From the line that contains "Toggle the Continue after failure switch" down to the last line of the data below, restate every line word for word, skipping any images.

START EXTRACTED MATERIAL

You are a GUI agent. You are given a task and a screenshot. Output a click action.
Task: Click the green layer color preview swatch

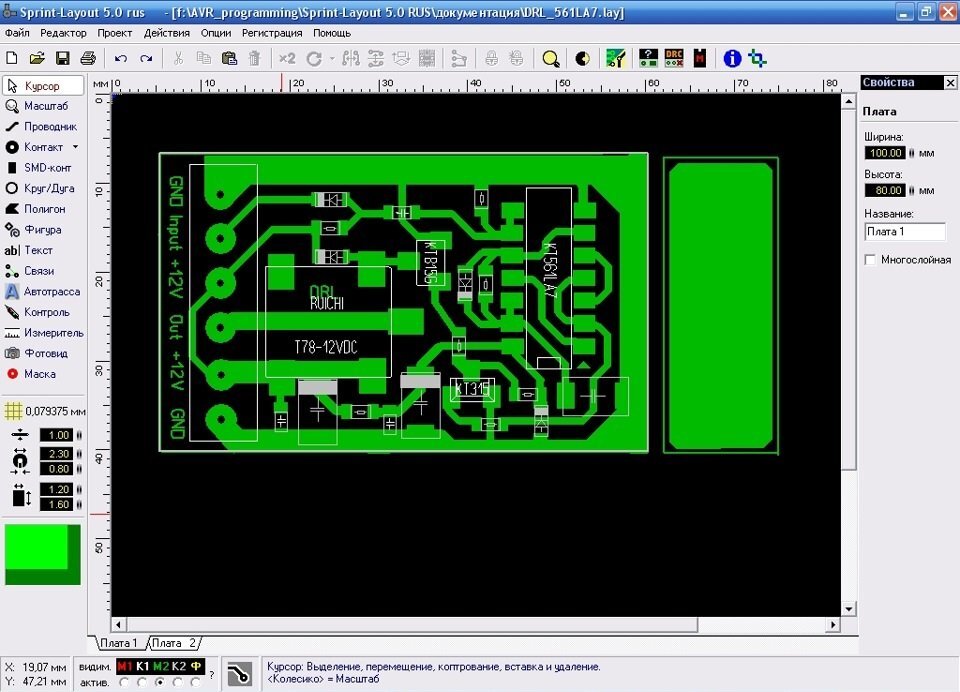pyautogui.click(x=43, y=554)
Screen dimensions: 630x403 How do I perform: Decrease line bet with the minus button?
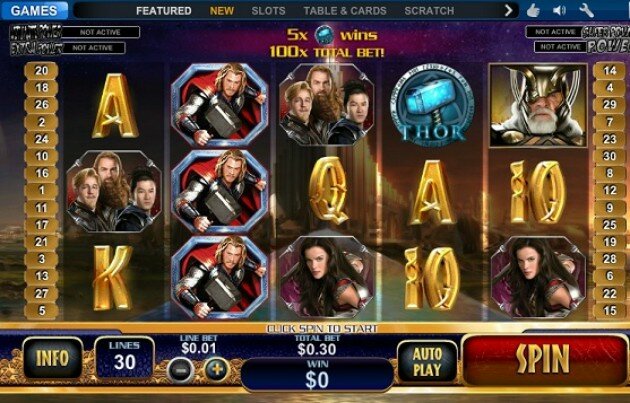coord(181,370)
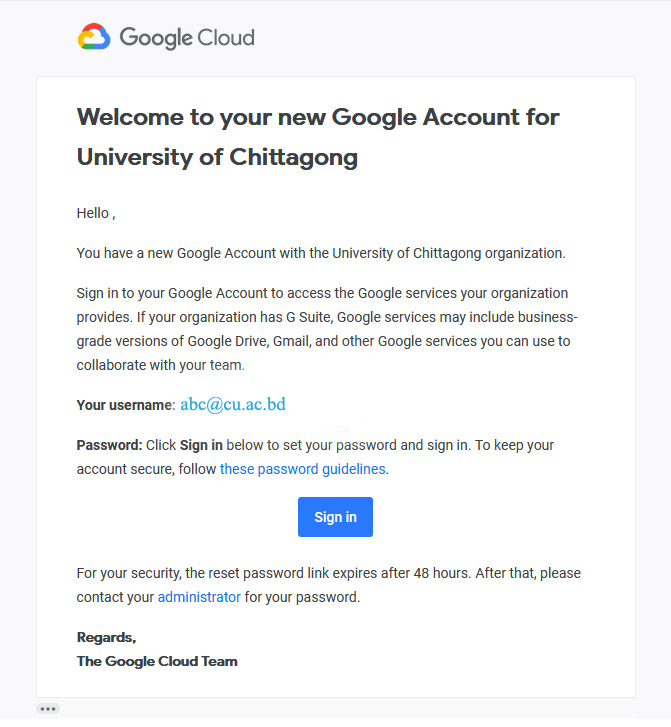Expand trimmed content via the three-dot button
The width and height of the screenshot is (671, 727).
pos(48,709)
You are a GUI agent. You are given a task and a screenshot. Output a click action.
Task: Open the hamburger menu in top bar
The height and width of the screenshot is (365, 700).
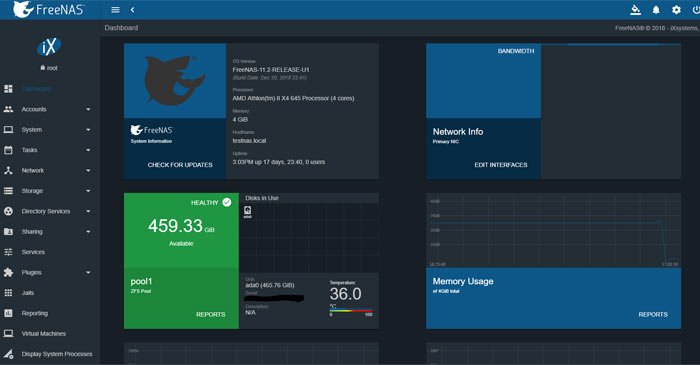[115, 10]
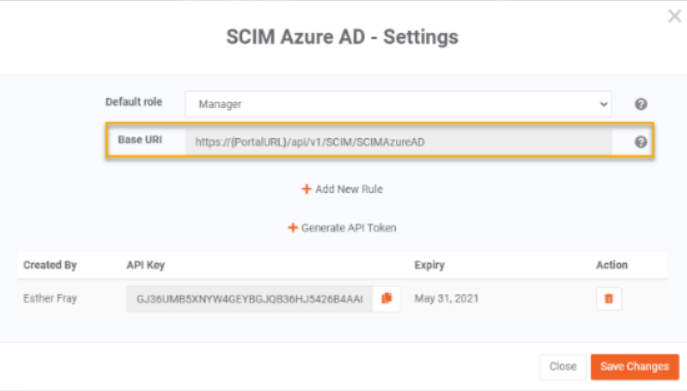The height and width of the screenshot is (391, 687).
Task: Click the API Key column header
Action: 145,265
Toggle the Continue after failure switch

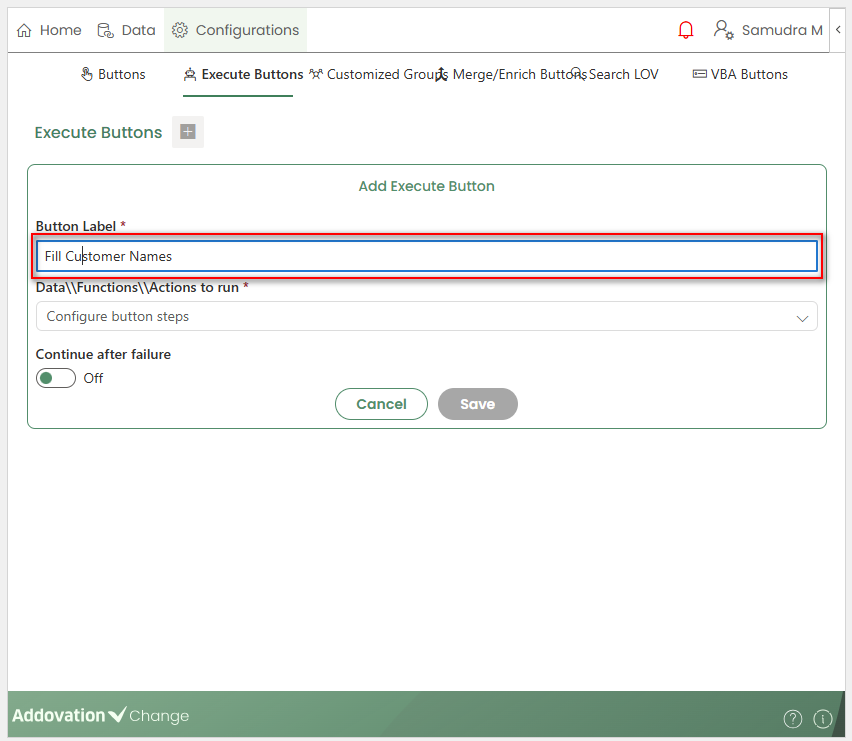56,378
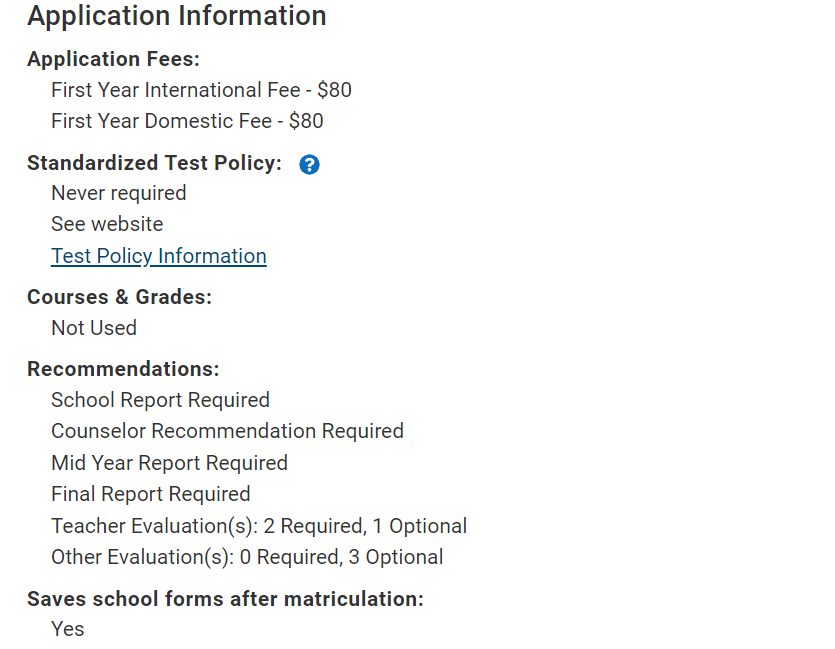Screen dimensions: 835x649
Task: Click Saves school forms after matriculation label
Action: pyautogui.click(x=225, y=599)
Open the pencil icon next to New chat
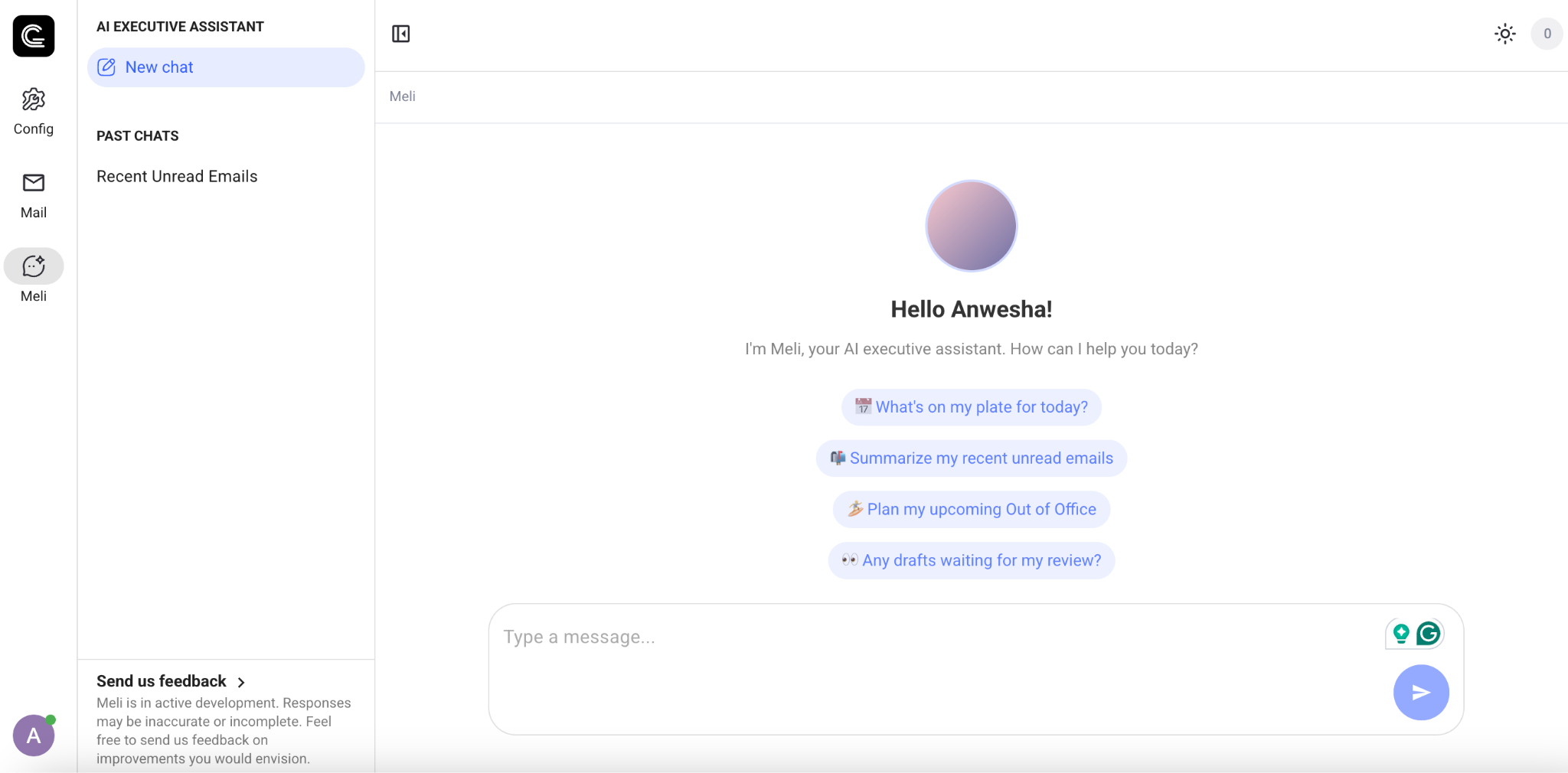This screenshot has width=1568, height=773. (107, 67)
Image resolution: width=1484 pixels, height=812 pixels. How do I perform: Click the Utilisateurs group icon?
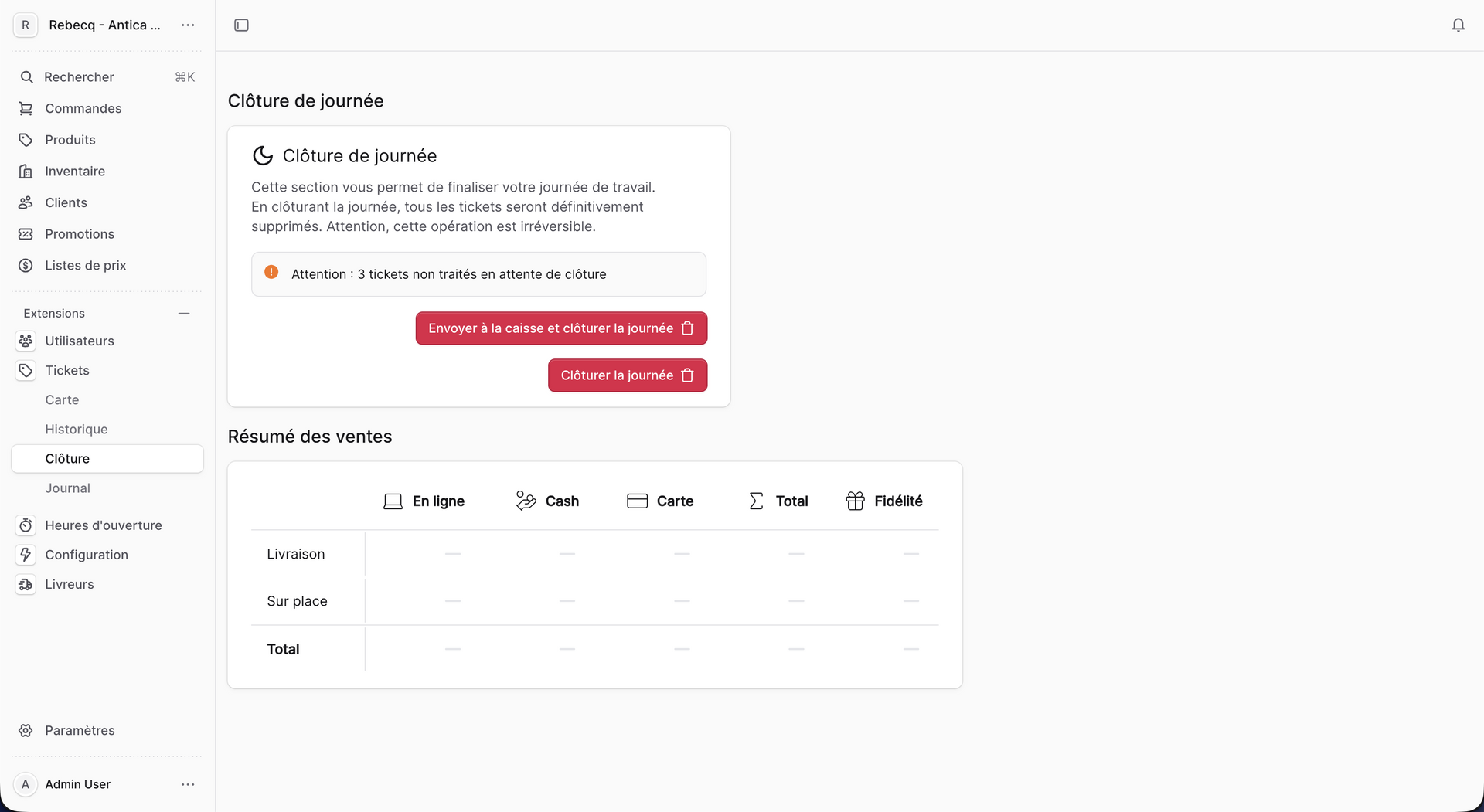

END EXTRACTED MATERIAL

● **EXERCISE OUTPUT**
Toggle the Continue after failure switch

56,378
Screen dimensions: 835x649
Task: Click Saves school forms after matriculation label
Action: pyautogui.click(x=225, y=599)
Open the pencil icon next to New chat
This screenshot has width=1568, height=773. (107, 67)
Image resolution: width=1484 pixels, height=812 pixels. How do I perform: Click the Utilisateurs group icon?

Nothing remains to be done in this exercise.